A research study carried out by an international team comprising Dr. Shigeki Onoda from the Condensed Matter Theory Lab at the RIKEN Advanced Science Institute, Dr. Yixi Su from the Jülich Center for Neutron Science JCNS-FRM II at Forschungszentrum Jülich and Dr. Lieh-Jeng Chang belonging to the Japan Atomic Energy Agency and Physics Department of the National Cheng Kung University has yielded nominal evidence of Higgs transition of monopoles of electron spins in a magnet, Yb2Ti2O7 at an absolute temperature of 0.21 K.
"Neutron-scattering intensity map at 0.3 K (Copyright: Riken)
Left: Experimental result on Yb2Ti2O7.; Middle: Theoretical results based on the quantum spin ice model; Right: A map for conventional magnets slightly above a magnetic transition temperature"

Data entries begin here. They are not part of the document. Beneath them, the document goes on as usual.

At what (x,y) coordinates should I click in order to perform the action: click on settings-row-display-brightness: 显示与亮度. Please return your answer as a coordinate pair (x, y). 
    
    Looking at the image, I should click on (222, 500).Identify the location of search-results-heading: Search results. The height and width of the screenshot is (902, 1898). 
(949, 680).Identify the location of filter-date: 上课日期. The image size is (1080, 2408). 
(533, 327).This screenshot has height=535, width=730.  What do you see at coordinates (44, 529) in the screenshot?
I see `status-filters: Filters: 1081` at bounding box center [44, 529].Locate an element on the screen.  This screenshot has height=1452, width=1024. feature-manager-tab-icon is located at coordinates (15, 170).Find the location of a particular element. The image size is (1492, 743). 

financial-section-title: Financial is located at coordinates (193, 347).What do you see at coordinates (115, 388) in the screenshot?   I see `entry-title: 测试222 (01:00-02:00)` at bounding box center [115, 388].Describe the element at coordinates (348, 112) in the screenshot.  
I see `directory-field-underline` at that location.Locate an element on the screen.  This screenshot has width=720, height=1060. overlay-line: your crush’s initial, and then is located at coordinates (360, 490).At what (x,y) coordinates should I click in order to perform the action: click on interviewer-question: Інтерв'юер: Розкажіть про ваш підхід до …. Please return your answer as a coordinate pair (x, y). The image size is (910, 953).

Most magnetic materials are made up of electrons acting as tiny magnets labeled as spins by virtue of their rotation akin to that of the earth. Cooling leads to the formation of a magnetic order of the spins wherein the spin monopoles are restricted to each other. However, magnetic materials such as spin ice do not form a magnetic order on cooling and exhibit behavior that indicates fractionalization of the monopoles while they are still unstable. As opposed to this, Dr. Onoda and team developed a theoretical model in the period 2010 to 2012 named as quantum spin ice corresponding to magnetic materials Yb2Ti2O7 and Pr2Zr2O7 in which the monopoles achieved a magnetic order by means of Bose-Einstein condensation. The team wanted to establish that cooling would cause the transition of the quantum spin ice magnet from an unstable state of fractionalized monopoles to the state of condensed monopoles. For their experiment, the team irradiated a single crystal of Yb2Ti2O7 with a neutron beam with aligned neutron spins. By studying the pattern of intensity of the neutron scattering by the electron spin, they were able to determine the electron spin configuration. A measure of the electron spin correlation at a temperature of 0.3 K demonstrated the correctness of the quantum spin ice model. At a temperature below 0.21 K, the scattering pattern indicated the loss of neutron spin polarization and formation of magnetic order thereby establishing the transition into a ferromagnetic state. This state is important in achieving control of magnets for various applications.